WORK TO COMPLETE:
Each record must be repeated exactly as it stands.
PROVIDED DATA Start Marker
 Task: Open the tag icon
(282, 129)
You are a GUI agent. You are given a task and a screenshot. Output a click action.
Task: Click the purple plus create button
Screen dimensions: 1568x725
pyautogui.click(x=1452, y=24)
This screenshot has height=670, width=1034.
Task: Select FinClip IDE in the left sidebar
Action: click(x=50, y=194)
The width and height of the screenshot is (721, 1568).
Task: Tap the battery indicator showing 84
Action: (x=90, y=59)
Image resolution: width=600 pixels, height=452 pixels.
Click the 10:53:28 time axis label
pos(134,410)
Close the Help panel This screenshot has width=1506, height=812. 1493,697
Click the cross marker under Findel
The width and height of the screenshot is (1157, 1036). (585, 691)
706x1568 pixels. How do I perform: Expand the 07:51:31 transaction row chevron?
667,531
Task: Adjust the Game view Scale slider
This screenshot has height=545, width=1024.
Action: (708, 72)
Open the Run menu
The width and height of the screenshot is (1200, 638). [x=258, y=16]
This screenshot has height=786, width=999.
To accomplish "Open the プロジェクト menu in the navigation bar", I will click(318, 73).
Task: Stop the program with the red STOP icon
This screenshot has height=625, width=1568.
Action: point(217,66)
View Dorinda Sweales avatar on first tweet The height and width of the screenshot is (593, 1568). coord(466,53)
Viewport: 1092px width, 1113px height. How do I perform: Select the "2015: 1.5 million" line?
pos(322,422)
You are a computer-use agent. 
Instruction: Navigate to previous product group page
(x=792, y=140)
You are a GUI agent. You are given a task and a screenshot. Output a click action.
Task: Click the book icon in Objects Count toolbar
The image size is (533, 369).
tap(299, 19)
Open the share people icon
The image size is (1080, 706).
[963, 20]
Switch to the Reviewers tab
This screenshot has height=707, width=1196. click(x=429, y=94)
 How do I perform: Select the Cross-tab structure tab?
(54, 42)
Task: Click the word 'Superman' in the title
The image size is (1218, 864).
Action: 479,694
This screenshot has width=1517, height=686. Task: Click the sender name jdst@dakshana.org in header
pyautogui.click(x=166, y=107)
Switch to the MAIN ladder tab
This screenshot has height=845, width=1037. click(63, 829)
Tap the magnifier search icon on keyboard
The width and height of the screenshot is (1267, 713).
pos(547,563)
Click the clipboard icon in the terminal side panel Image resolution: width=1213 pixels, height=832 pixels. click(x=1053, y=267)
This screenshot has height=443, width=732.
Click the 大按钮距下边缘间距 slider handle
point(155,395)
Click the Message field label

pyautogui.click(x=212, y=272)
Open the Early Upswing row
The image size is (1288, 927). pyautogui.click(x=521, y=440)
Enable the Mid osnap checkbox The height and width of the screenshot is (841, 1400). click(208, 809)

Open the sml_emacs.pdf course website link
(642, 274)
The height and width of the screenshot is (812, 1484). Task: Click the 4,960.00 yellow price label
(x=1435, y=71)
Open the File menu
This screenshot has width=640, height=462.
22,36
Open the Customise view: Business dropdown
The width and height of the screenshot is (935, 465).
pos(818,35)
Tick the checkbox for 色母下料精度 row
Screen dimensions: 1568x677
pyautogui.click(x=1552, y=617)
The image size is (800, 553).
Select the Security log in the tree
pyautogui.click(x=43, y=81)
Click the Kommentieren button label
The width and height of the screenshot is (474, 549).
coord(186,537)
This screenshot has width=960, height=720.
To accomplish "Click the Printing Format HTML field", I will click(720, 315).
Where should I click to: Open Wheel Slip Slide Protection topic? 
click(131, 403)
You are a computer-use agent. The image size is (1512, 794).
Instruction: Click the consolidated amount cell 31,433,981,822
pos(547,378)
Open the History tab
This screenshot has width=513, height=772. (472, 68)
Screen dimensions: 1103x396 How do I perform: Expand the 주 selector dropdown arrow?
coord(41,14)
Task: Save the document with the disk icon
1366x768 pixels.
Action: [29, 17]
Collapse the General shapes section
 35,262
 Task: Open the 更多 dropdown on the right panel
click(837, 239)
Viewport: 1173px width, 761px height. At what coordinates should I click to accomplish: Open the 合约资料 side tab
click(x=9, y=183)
PROVIDED DATA End Marker
COMPLETED EXERCISE:
 Task: Open the tag icon
(282, 129)
You are a GUI agent. You are given a task and a screenshot. Output a click action.
Task: Click the purple plus create button
Screen dimensions: 1568x725
pyautogui.click(x=1452, y=24)
This screenshot has height=670, width=1034.
Task: Select FinClip IDE in the left sidebar
Action: click(x=50, y=194)
The width and height of the screenshot is (721, 1568).
Task: Tap the battery indicator showing 84
Action: (x=90, y=59)
Image resolution: width=600 pixels, height=452 pixels.
Click the 10:53:28 time axis label
pos(134,410)
Close the Help panel This screenshot has width=1506, height=812. 1493,697
Click the cross marker under Findel
The width and height of the screenshot is (1157, 1036). (585, 691)
706x1568 pixels. How do I perform: Expand the 07:51:31 transaction row chevron?
667,531
Task: Adjust the Game view Scale slider
This screenshot has height=545, width=1024.
Action: (708, 72)
Open the Run menu
The width and height of the screenshot is (1200, 638). [x=258, y=16]
This screenshot has height=786, width=999.
To accomplish "Open the プロジェクト menu in the navigation bar", I will click(318, 73).
Task: Stop the program with the red STOP icon
This screenshot has height=625, width=1568.
Action: point(217,66)
View Dorinda Sweales avatar on first tweet The height and width of the screenshot is (593, 1568). coord(466,53)
Viewport: 1092px width, 1113px height. How do I perform: Select the "2015: 1.5 million" line?
pos(322,422)
You are a computer-use agent. 
Instruction: Navigate to previous product group page
(x=792, y=140)
You are a GUI agent. You are given a task and a screenshot. Output a click action.
Task: Click the book icon in Objects Count toolbar
The image size is (533, 369).
tap(299, 19)
Open the share people icon
The image size is (1080, 706).
[963, 20]
Switch to the Reviewers tab
This screenshot has height=707, width=1196. click(x=429, y=94)
 How do I perform: Select the Cross-tab structure tab?
(54, 42)
Task: Click the word 'Superman' in the title
The image size is (1218, 864).
Action: 479,694
This screenshot has width=1517, height=686. Task: Click the sender name jdst@dakshana.org in header
pyautogui.click(x=166, y=107)
Switch to the MAIN ladder tab
This screenshot has height=845, width=1037. click(63, 829)
Tap the magnifier search icon on keyboard
The width and height of the screenshot is (1267, 713).
pos(547,563)
Click the clipboard icon in the terminal side panel Image resolution: width=1213 pixels, height=832 pixels. click(x=1053, y=267)
This screenshot has height=443, width=732.
Click the 大按钮距下边缘间距 slider handle
point(155,395)
Click the Message field label

pyautogui.click(x=212, y=272)
Open the Early Upswing row
The image size is (1288, 927). pyautogui.click(x=521, y=440)
Enable the Mid osnap checkbox The height and width of the screenshot is (841, 1400). click(208, 809)

Open the sml_emacs.pdf course website link
(642, 274)
The height and width of the screenshot is (812, 1484). Task: Click the 4,960.00 yellow price label
(x=1435, y=71)
Open the File menu
This screenshot has width=640, height=462.
22,36
Open the Customise view: Business dropdown
The width and height of the screenshot is (935, 465).
pos(818,35)
Tick the checkbox for 色母下料精度 row
Screen dimensions: 1568x677
pyautogui.click(x=1552, y=617)
The image size is (800, 553).
Select the Security log in the tree
pyautogui.click(x=43, y=81)
Click the Kommentieren button label
The width and height of the screenshot is (474, 549).
coord(186,537)
This screenshot has width=960, height=720.
To accomplish "Click the Printing Format HTML field", I will click(720, 315).
Where should I click to: Open Wheel Slip Slide Protection topic? 
click(131, 403)
You are a computer-use agent. The image size is (1512, 794).
Instruction: Click the consolidated amount cell 31,433,981,822
pos(547,378)
Open the History tab
This screenshot has width=513, height=772. (472, 68)
Screen dimensions: 1103x396 How do I perform: Expand the 주 selector dropdown arrow?
coord(41,14)
Task: Save the document with the disk icon
1366x768 pixels.
Action: [29, 17]
Collapse the General shapes section
 35,262
 Task: Open the 更多 dropdown on the right panel
click(837, 239)
Viewport: 1173px width, 761px height. At what coordinates should I click to accomplish: Open the 合约资料 side tab
click(x=9, y=183)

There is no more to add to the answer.